The original Amsler concept has been later replaced by compensating planimeter. Polar compensating planimeter does not have attached both arms together and can be assembled in such a way, that the bound of both arms is on one or another side of the line between fixed pole and tracer. To minimize the error of the planimeter (caused by inaccuracy or age of the planimter) you can use both possibilities and consider an average value.
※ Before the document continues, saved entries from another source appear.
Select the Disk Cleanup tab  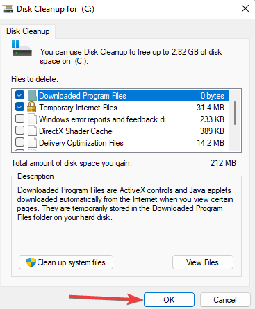pyautogui.click(x=28, y=31)
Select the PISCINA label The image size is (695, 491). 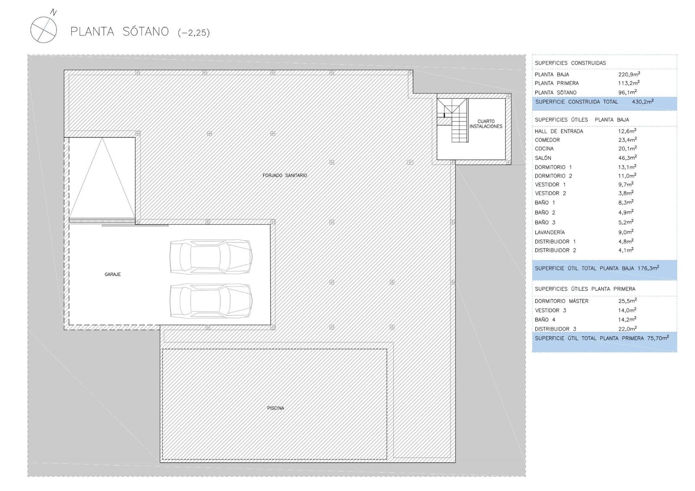coord(275,408)
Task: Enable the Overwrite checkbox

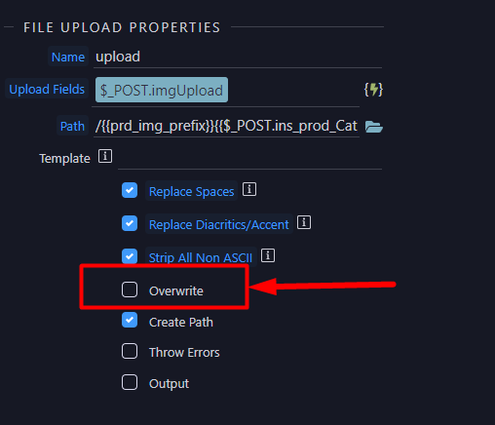Action: tap(130, 290)
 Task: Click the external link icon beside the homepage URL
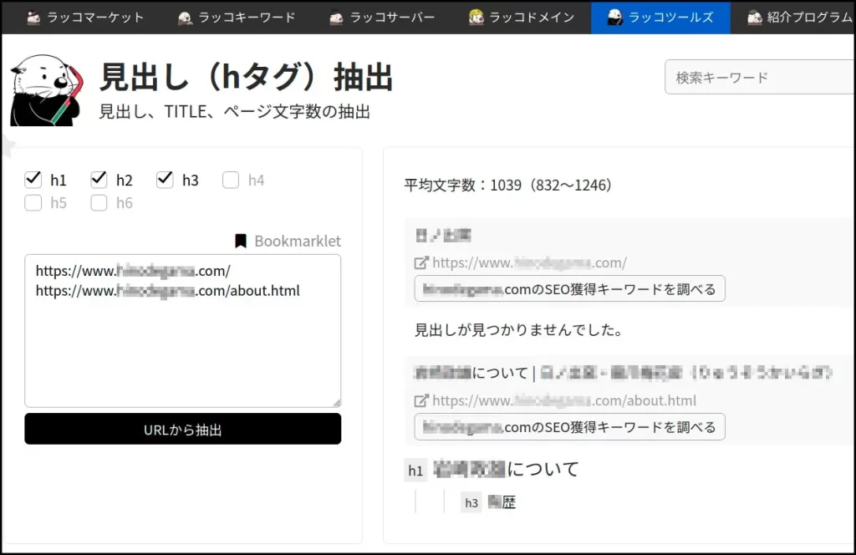pyautogui.click(x=422, y=262)
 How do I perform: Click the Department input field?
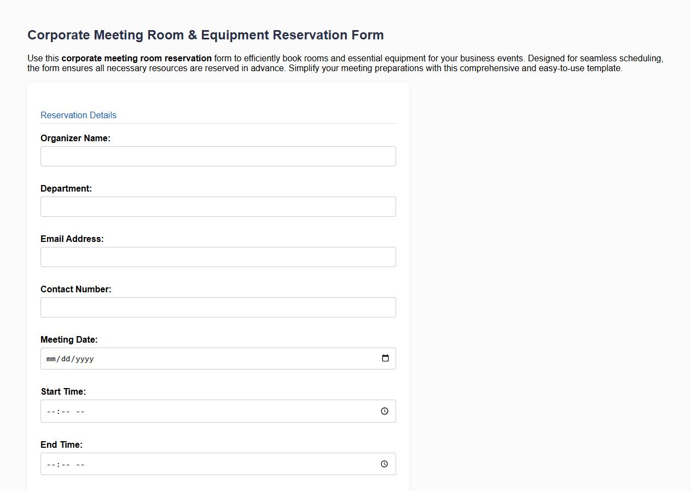(x=218, y=206)
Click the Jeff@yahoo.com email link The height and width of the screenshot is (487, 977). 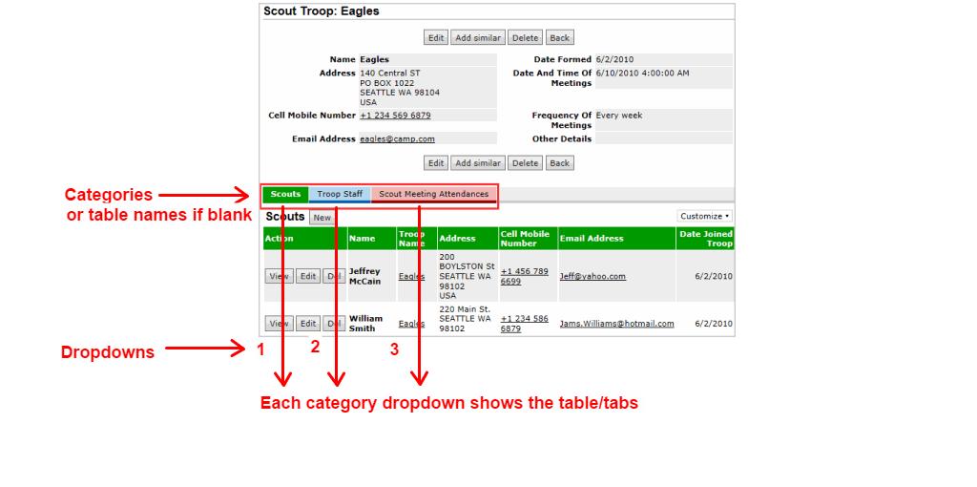[592, 276]
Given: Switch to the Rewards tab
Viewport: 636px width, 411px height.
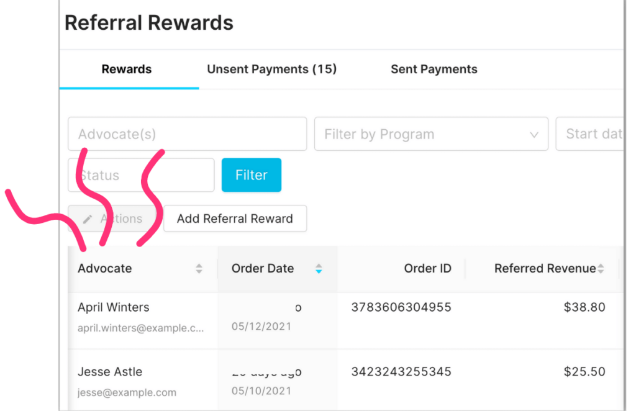Looking at the screenshot, I should tap(127, 70).
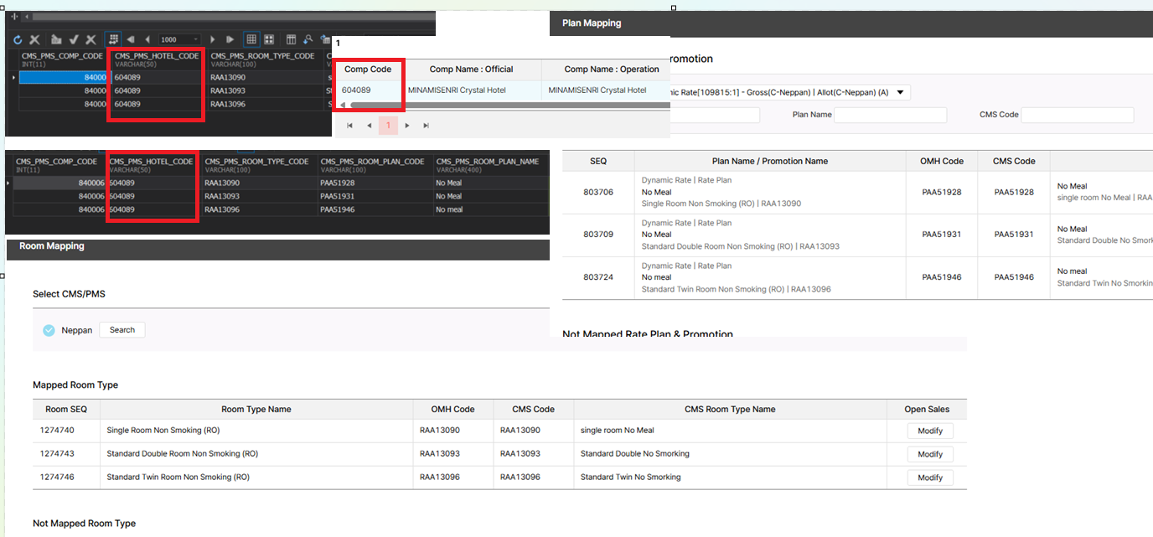Switch to grid view icon in the toolbar

click(x=251, y=39)

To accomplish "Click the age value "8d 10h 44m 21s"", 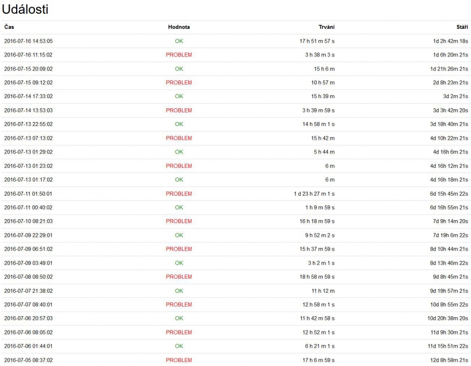I will (449, 249).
Neglecting the fact that polar coordinates could be natural for this type of problem, let us stay at cartesian coordiantes. We will follow this description. The turning wheel measures $$\frac 1L\oint_{\partial \Omega}(b-y)\mathrm{d}x+(x-a)\mathrm{d}y$$ where $L$ is the length of tracer arm, the fixed pole is at the point $(0,0)$, the end point is at $(x,y)$ and the connection of both arms of planimeter at the point $(a(x,y), b(x,y))$. Really, the end points of the tracing arm are $(a,b)$, and $(x,y)$ which gives vector $(x-a, y-b)$. The normal unit vector (note the length $L$) is $$\vec n=\frac 1L (b-y, x-a)$$ and the integration wheel just catches the motion in this direction (the wheel is perpendicular to the tracing arm). If we put (for simplicity) the integrating wheel to the end point which traces the boundary, then the integration wheel evaluates $$\oint_{\partial \Omega} \vec n \mathrm{d}\vec r$$.

The length of both arms does not change during the process of measuring and thus we have $$a^2+b^2=P^2$$ and $$(x-a)^2+(y-b)^2=L^2,$$ where $P$ is the length of the pole arm of planimeter. From here it can be proved (with a bit of calculations, you have to differentiate both equations of circles with respect to both $x$ and $y$ and solve system of four simultaneous equations) that $$\frac{\partial a}{\partial x}+\frac{\partial b}{\partial y}=1$$ holds if $(a,b)$ and $(x,y)$ are not proportional. Now application of Green's theorem shows $$ \frac 1L\oint_{\partial \Omega}(b-y)\mathrm{d}x+(x-a)\mathrm{d}y= \frac 1L \iint_{\Omega} \left[2-\left(\frac{\partial a}{\partial x}+\frac{\partial b}{\partial y}\right)\right]\mathrm{d}x\mathrm{d}y= \frac 1L\iint_{\Omega} 1\mathrm{d}x\mathrm{d}y= \frac 1L\mathrm{meas}(\Omega). $$

See also this description which is accompanied by the applet showing the vector field.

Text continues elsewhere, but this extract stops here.